> EXERCISE
Return each entry exactly, with none missing.

**** MATERIAL FOR THIS EXERCISE

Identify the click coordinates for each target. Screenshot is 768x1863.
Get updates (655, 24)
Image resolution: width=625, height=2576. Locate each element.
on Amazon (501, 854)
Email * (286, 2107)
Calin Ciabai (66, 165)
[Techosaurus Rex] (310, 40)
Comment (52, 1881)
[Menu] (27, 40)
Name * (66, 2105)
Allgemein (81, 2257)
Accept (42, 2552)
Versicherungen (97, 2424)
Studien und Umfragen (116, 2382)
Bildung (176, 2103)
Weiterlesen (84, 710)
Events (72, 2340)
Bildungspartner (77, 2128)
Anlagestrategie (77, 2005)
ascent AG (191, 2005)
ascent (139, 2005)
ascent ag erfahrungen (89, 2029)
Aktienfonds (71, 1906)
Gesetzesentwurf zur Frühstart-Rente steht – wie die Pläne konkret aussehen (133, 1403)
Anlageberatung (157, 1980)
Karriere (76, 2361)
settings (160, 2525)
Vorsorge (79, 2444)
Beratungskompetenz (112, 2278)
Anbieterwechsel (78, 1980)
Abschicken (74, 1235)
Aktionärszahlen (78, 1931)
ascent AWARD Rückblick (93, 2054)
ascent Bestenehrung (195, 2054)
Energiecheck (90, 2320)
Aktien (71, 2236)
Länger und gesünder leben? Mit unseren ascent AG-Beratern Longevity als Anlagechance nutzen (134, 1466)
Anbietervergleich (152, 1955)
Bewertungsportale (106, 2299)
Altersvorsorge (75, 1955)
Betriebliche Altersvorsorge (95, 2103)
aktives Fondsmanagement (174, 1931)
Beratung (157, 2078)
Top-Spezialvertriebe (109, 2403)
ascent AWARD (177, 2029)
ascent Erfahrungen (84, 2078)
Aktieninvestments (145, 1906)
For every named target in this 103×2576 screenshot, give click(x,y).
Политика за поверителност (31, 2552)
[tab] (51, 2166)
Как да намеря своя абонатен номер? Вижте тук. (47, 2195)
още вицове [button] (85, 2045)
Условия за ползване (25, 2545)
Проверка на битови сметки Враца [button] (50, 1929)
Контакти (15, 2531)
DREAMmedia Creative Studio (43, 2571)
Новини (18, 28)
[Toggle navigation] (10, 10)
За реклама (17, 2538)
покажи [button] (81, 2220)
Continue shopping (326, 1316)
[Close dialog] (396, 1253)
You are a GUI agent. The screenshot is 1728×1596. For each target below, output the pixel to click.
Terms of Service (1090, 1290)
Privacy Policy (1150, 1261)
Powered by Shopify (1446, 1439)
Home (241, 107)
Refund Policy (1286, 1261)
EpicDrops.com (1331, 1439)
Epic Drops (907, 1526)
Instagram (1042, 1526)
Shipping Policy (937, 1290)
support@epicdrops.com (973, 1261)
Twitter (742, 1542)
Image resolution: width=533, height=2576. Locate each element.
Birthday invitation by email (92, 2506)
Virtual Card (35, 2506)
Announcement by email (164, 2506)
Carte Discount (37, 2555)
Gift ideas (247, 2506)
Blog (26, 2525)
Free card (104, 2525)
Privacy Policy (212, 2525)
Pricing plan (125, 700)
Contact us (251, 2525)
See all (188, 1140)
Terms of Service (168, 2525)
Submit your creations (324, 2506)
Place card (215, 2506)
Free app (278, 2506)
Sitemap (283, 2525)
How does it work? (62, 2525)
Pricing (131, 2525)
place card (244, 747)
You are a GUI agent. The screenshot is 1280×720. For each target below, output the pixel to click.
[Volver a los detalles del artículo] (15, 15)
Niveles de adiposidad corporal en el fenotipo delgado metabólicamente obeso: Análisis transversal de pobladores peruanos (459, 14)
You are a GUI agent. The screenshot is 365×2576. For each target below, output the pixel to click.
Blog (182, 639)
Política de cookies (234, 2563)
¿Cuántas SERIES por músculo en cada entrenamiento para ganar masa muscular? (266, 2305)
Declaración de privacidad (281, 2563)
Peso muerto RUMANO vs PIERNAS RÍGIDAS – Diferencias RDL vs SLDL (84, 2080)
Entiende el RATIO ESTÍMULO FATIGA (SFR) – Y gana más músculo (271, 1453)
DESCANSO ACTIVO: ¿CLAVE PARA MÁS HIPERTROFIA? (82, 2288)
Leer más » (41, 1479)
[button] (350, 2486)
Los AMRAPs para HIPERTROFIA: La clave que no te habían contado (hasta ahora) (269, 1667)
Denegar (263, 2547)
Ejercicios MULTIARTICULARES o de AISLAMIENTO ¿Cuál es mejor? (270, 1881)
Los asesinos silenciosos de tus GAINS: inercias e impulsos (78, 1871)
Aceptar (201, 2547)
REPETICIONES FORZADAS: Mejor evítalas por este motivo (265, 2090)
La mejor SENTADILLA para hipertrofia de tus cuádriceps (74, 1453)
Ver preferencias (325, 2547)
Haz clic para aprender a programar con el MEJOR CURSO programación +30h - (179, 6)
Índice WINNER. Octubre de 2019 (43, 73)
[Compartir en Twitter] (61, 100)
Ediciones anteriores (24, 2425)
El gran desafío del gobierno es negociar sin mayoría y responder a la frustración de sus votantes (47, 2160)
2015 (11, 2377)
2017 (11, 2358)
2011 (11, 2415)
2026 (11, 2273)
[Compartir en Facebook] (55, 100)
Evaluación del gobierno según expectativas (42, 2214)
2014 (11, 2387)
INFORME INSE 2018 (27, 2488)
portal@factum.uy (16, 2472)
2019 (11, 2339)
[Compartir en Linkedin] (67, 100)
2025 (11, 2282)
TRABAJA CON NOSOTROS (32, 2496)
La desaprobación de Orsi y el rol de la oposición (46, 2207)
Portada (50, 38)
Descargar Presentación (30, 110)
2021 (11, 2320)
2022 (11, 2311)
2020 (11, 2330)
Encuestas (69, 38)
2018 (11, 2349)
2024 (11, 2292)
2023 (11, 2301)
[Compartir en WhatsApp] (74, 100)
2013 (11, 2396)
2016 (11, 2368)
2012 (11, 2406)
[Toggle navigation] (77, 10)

********

> SOLVED EXERCISE
Identify the click coordinates for each target. Screenshot is 768x1863.
Get updates (655, 24)
Image resolution: width=625, height=2576. Locate each element.
on Amazon (501, 854)
Email * (286, 2107)
Calin Ciabai (66, 165)
[Techosaurus Rex] (310, 40)
Comment (52, 1881)
[Menu] (27, 40)
Name * (66, 2105)
Allgemein (81, 2257)
Accept (42, 2552)
Versicherungen (97, 2424)
Studien und Umfragen (116, 2382)
Bildung (176, 2103)
Weiterlesen (84, 710)
Events (72, 2340)
Bildungspartner (77, 2128)
Anlagestrategie (77, 2005)
ascent AG (191, 2005)
ascent (139, 2005)
ascent ag erfahrungen (89, 2029)
Aktienfonds (71, 1906)
Gesetzesentwurf zur Frühstart-Rente steht – wie die Pläne konkret aussehen (133, 1403)
Anlageberatung (157, 1980)
Karriere (76, 2361)
settings (160, 2525)
Vorsorge (79, 2444)
Beratungskompetenz (112, 2278)
Anbieterwechsel (78, 1980)
Abschicken (74, 1235)
Aktionärszahlen (78, 1931)
ascent AWARD Rückblick (93, 2054)
ascent Bestenehrung (195, 2054)
Energiecheck (90, 2320)
Aktien (71, 2236)
Länger und gesünder leben? Mit unseren ascent AG-Beratern Longevity als Anlagechance nutzen (134, 1466)
Anbietervergleich (152, 1955)
Bewertungsportale (106, 2299)
Altersvorsorge (75, 1955)
Betriebliche Altersvorsorge (95, 2103)
aktives Fondsmanagement (174, 1931)
Beratung (157, 2078)
Top-Spezialvertriebe (109, 2403)
ascent AWARD (177, 2029)
ascent Erfahrungen (84, 2078)
Aktieninvestments (145, 1906)
For every named target in this 103×2576 screenshot, give click(x,y).
Политика за поверителност (31, 2552)
[tab] (51, 2166)
Как да намеря своя абонатен номер? Вижте тук. (47, 2195)
още вицове [button] (85, 2045)
Условия за ползване (25, 2545)
Проверка на битови сметки Враца [button] (50, 1929)
Контакти (15, 2531)
DREAMmedia Creative Studio (43, 2571)
Новини (18, 28)
[Toggle navigation] (10, 10)
За реклама (17, 2538)
покажи [button] (81, 2220)
Continue shopping (326, 1316)
[Close dialog] (396, 1253)
You are a GUI agent. The screenshot is 1728×1596. For each target below, output the pixel to click.
Terms of Service (1090, 1290)
Privacy Policy (1150, 1261)
Powered by Shopify (1446, 1439)
Home (241, 107)
Refund Policy (1286, 1261)
EpicDrops.com (1331, 1439)
Epic Drops (907, 1526)
Instagram (1042, 1526)
Shipping Policy (937, 1290)
support@epicdrops.com (973, 1261)
Twitter (742, 1542)
Image resolution: width=533, height=2576. Locate each element.
Birthday invitation by email (92, 2506)
Virtual Card (35, 2506)
Announcement by email (164, 2506)
Carte Discount (37, 2555)
Gift ideas (247, 2506)
Blog (26, 2525)
Free card (104, 2525)
Privacy Policy (212, 2525)
Pricing plan (125, 700)
Contact us (251, 2525)
See all (188, 1140)
Terms of Service (168, 2525)
Submit your creations (324, 2506)
Place card (215, 2506)
Free app (278, 2506)
Sitemap (283, 2525)
How does it work? (62, 2525)
Pricing (131, 2525)
place card (244, 747)
You are a GUI agent. The screenshot is 1280×720. For each target below, output the pixel to click.
[Volver a los detalles del artículo] (15, 15)
Niveles de adiposidad corporal en el fenotipo delgado metabólicamente obeso: Análisis transversal de pobladores peruanos (459, 14)
You are a GUI agent. The screenshot is 365×2576. For each target below, output the pixel to click.
Blog (182, 639)
Política de cookies (234, 2563)
¿Cuántas SERIES por músculo en cada entrenamiento para ganar masa muscular? (266, 2305)
Declaración de privacidad (281, 2563)
Peso muerto RUMANO vs PIERNAS RÍGIDAS – Diferencias RDL vs SLDL (84, 2080)
Entiende el RATIO ESTÍMULO FATIGA (SFR) – Y gana más músculo (271, 1453)
DESCANSO ACTIVO: ¿CLAVE PARA MÁS HIPERTROFIA? (82, 2288)
Leer más » (41, 1479)
[button] (350, 2486)
Los AMRAPs para HIPERTROFIA: La clave que no te habían contado (hasta ahora) (269, 1667)
Denegar (263, 2547)
Ejercicios MULTIARTICULARES o de AISLAMIENTO ¿Cuál es mejor? (270, 1881)
Los asesinos silenciosos de tus GAINS: inercias e impulsos (78, 1871)
Aceptar (201, 2547)
REPETICIONES FORZADAS: Mejor evítalas por este motivo (265, 2090)
La mejor SENTADILLA para hipertrofia de tus cuádriceps (74, 1453)
Ver preferencias (325, 2547)
Haz clic para aprender a programar con el MEJOR CURSO programación +30h - (179, 6)
Índice WINNER. Octubre de 2019 (43, 73)
[Compartir en Twitter] (61, 100)
Ediciones anteriores (24, 2425)
El gran desafío del gobierno es negociar sin mayoría y responder a la frustración de sus votantes (47, 2160)
2015 (11, 2377)
2017 (11, 2358)
2011 (11, 2415)
2026 (11, 2273)
[Compartir en Facebook] (55, 100)
Evaluación del gobierno según expectativas (42, 2214)
2014 (11, 2387)
INFORME INSE 2018 (27, 2488)
portal@factum.uy (16, 2472)
2019 (11, 2339)
[Compartir en Linkedin] (67, 100)
2025 (11, 2282)
TRABAJA CON NOSOTROS (32, 2496)
La desaprobación de Orsi y el rol de la oposición (46, 2207)
Portada (50, 38)
Descargar Presentación (30, 110)
2021 (11, 2320)
2022 (11, 2311)
2020 (11, 2330)
Encuestas (69, 38)
2018 (11, 2349)
2024 (11, 2292)
2023 (11, 2301)
[Compartir en WhatsApp] (74, 100)
2013 (11, 2396)
2016 (11, 2368)
2012 (11, 2406)
[Toggle navigation] (77, 10)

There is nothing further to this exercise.